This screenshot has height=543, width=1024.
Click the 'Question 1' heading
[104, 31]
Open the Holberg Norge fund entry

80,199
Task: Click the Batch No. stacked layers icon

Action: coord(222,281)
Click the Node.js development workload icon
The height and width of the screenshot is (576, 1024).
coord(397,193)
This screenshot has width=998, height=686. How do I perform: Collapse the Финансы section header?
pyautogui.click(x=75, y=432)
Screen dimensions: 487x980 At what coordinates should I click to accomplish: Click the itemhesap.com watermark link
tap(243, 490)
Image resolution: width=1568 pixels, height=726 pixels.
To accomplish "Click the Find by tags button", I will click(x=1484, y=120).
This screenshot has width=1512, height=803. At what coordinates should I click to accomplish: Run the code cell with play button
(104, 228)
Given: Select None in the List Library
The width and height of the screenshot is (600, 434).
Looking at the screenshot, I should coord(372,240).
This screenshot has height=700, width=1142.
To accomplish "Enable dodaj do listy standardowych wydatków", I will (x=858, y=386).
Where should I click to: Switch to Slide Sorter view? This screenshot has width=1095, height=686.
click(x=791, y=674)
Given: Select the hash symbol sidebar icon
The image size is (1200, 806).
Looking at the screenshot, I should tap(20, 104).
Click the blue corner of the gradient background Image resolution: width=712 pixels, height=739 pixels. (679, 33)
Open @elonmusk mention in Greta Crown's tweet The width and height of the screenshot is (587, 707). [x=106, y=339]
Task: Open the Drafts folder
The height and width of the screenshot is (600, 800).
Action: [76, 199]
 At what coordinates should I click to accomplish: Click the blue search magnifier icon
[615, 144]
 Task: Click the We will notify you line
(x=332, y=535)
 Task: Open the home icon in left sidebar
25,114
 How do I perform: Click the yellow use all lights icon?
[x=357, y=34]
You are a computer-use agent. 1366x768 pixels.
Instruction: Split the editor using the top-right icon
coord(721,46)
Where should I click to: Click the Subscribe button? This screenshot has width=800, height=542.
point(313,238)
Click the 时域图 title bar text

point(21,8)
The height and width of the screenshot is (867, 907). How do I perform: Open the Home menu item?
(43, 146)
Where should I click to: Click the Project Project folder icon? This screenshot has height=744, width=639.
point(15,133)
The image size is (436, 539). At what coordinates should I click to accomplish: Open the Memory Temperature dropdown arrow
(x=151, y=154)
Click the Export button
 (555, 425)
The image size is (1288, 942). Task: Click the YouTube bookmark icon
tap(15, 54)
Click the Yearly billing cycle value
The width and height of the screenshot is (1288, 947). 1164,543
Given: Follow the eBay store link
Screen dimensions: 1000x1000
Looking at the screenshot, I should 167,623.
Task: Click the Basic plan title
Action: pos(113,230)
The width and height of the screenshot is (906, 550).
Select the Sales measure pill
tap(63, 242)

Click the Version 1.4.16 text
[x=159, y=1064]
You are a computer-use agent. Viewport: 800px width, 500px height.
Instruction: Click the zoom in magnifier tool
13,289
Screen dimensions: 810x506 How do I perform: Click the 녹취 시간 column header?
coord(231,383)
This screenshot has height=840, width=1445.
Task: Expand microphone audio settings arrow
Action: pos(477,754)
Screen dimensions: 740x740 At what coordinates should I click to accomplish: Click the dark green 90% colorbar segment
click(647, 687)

· · · ·

◆ Problem requirements
From the records above, pull out every line containing the word "pixels".

◆ Solution
Image resolution: width=1568 pixels, height=726 pixels.
Click the blue corner of the gradient background Image resolution: width=712 pixels, height=739 pixels. (679, 33)
You are a computer-use agent. 1366x768 pixels.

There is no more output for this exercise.